**Provided text:**
◇ ◇ ◇ ◇ ◇

From the Valley to Dhiban

From team member, Monica, reflecting on the first weeks of the project:

Coming from a predominately Mexican-American neighborhood, I never expected to find myself travelling across the world to Jordan. Having lost a member of my family to the current war, I never even really saw myself ever stepping foot on the Middle East. I had only been to Mexico and thought I could never afford to make a trip such as this one. I am so happy that all changed. I feel truly blessed to find myself in Jordan.

My family had mixed thoughts of me applying to Summer Abroad programs, especially when I mentioned the location. Recently, my father has been out of employment, so I knew that I had to figure out how to pay for everything. It is one of my dreams to become an archaeologist. Few archaeological field schools accept financial aid, and even fewer are directly for Berkeley credit. When I stumbled on a flyer to the Dhiban Archaeological Field School through Berkeley’s Summer Abroad Program, my heart almost stopped because I knew it was a field school that I could be eligible to attend. I was a little worried about whether I would be accepted or not, because of my rocky experiences at Cal and since my passport was due to expire. Luckily Dr. Porter and the Summer Abroad coordinator, Jessica, were very patient and kind in helping me in expediting paperwork to quickly obtain my passport. I can never thank you all enough for helping me part of this amazing program. Thank you.

No one in my family has ever studied abroad nor has ever attempted to receive a degree past the undergraduate level. Although I have much to catch up on, I will gain valuable experience from this project. I am truly blessed to have this opportunity. Even getting here was a learning experience…Now I know that I should never get the window seat on plane rides longer than an hour—that was interesting. Now I know I am capable of going off to far places by myself. Now I know that many opportunities await as long as I go out and look for them. No fear.

The first and second week have just come and gone. I have felt at home since the plane landed. Family values and the community are so similar to those found in Mexican tradition, so culture shock has yet to hit. I met one of my awesome roommates, Anna, at the airport in Frankfurt, Germany. On my way to Mariam Hotel in Madaba, the streets and buildings overwhelmed me with a warm feeling of welcome. Upon getting to my room, I was warmly greeted by Aislinn, my other roommate, who shares my newfound obsession of learning how to wrap a hijab.

On site at Dhiban, I was worried my background of Colonial and Classical Archaeology would make me unprepared for what was to come at the field. Dr. Porter’s lectures make sure we have a good grasp on what we are excavating and I was surprised to see my backgroud in classical archaeology was not too far off. Having read about the process of archaeological work, it is hard to put into words how amazing it is to actually do it. Digging on Dr. Porter’s site has had its challenges, but there is never a time I cannot find myself learning and growing in heart and experience.

My peers all come from different backgrounds and bring an awesome vibe to the program. I can’t wait to get to know everyone a bit better. At the moment, I know I have already made life-long friends. I welcome every other experience that the program shall bring.

◇ ◇ ◇ ◇ ◇

**Extracted entries:**
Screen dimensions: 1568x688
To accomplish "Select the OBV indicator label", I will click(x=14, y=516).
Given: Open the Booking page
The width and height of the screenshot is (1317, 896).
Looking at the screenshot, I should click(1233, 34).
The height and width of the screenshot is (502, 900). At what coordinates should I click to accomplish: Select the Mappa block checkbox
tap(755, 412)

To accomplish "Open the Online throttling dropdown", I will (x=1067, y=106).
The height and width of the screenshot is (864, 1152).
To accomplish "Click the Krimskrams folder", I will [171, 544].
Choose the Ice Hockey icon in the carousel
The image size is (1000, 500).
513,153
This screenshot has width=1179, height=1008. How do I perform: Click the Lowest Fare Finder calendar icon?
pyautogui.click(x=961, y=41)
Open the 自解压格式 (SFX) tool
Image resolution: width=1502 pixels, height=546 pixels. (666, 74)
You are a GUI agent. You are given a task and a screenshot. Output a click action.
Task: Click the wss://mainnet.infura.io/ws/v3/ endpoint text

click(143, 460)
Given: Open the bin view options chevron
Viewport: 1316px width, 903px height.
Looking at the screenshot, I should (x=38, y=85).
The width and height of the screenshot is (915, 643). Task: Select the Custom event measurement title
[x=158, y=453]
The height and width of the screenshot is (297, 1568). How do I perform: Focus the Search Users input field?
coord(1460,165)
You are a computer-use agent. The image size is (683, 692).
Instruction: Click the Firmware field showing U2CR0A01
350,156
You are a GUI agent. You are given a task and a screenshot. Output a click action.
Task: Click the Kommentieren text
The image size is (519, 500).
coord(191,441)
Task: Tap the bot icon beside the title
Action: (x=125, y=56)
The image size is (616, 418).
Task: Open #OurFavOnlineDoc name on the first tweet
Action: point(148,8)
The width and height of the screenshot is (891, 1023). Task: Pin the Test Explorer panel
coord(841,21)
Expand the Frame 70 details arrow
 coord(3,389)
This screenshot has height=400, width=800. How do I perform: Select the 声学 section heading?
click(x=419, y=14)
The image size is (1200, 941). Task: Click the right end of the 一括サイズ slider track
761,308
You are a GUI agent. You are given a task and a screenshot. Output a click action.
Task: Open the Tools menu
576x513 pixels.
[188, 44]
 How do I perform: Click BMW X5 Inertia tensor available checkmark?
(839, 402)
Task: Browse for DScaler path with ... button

◇ ◇ ◇ ◇ ◇

**Work to complete:**
1. Please update the Dhiban reflection so that "Jordan" becomes "the Hashemite Kingdom of Jordan", and write out again everything from "From team member, Monica, reflecting" down to "myself in Jordan.".
2. Answer these questions from the Dhiban reflection:
(a) Where did the writer meet the roommate named Anna?
(b) What is the name of the hotel in Madaba?
(c) What career does the writer name as one of their dreams?

**Answers for each item:**
1.
From team member, Monica, reflecting on the first weeks of the project:

Coming from a predominately Mexican-American neighborhood, I never expected to find myself travelling across the world to the Hashemite Kingdom of Jordan. Having lost a member of my family to the current war, I never even really saw myself ever stepping foot on the Middle East. I had only been to Mexico and thought I could never afford to make a trip such as this one. I am so happy that all changed. I feel truly blessed to find myself in the Hashemite Kingdom of Jordan.

2.
(a) At the airport in Frankfurt, Germany.
(b) Mariam Hotel.
(c) Becoming an archaeologist.